[Stored items from a collection]
BEGIN

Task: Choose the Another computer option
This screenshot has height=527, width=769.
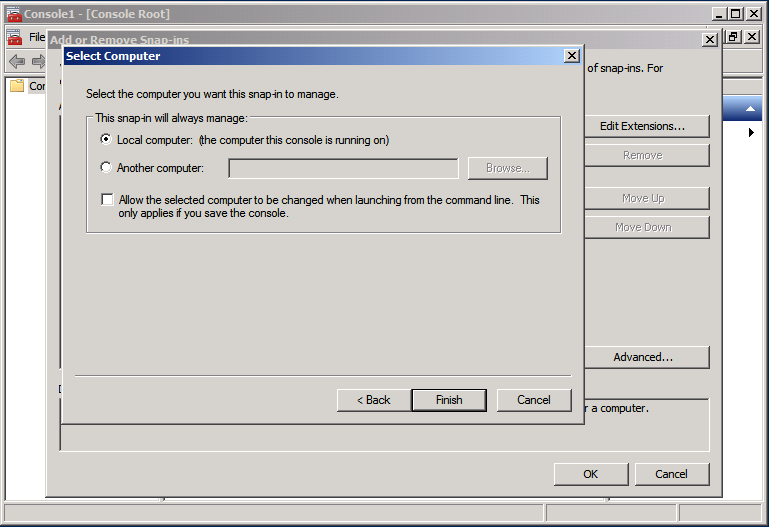Action: (106, 168)
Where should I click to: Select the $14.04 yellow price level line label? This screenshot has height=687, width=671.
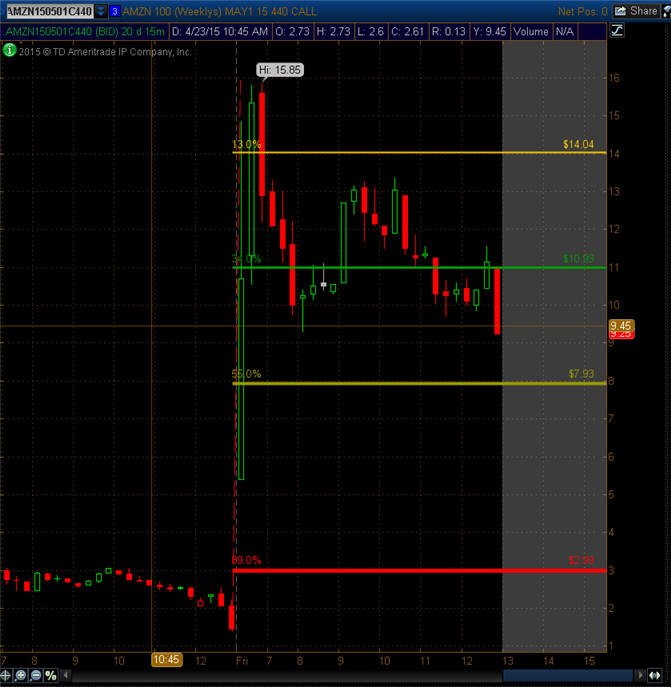pyautogui.click(x=578, y=144)
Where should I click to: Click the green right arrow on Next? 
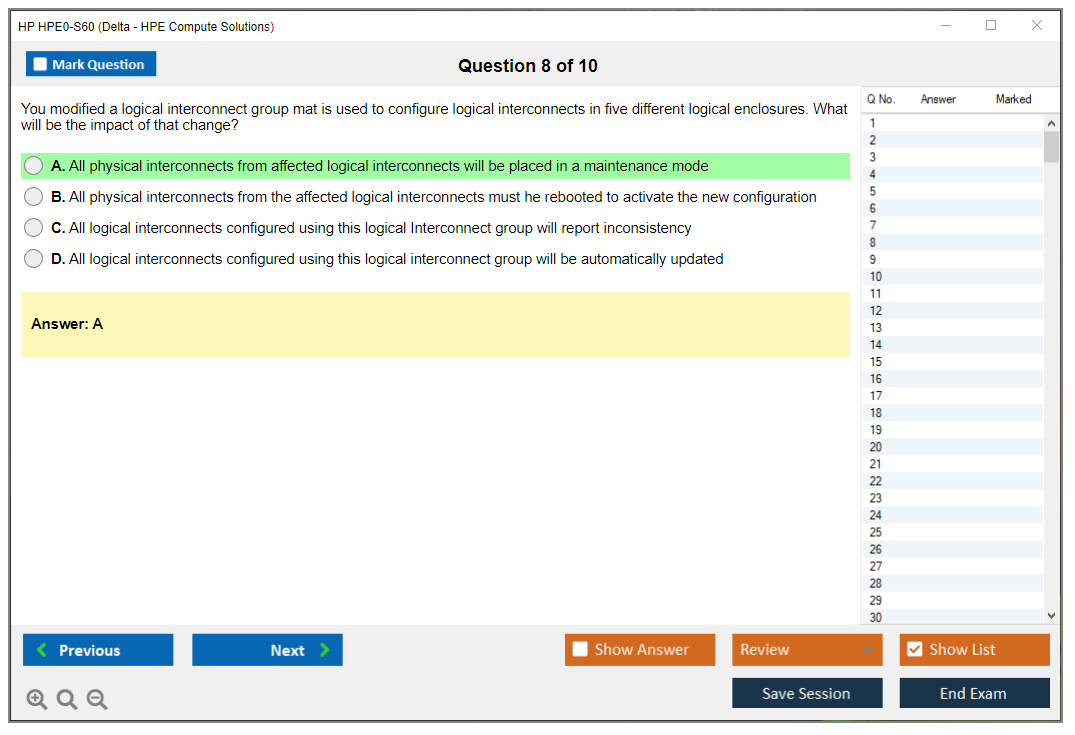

END

Exercise requirements
Where pictures sit among the data above, omit them, and output the rest exactly.

Your solution
Task: Choose the Another computer option
This screenshot has height=527, width=769.
Action: (106, 168)
Where should I click to: Select the $14.04 yellow price level line label? This screenshot has height=687, width=671.
pyautogui.click(x=578, y=144)
Where should I click to: Click the green right arrow on Next? 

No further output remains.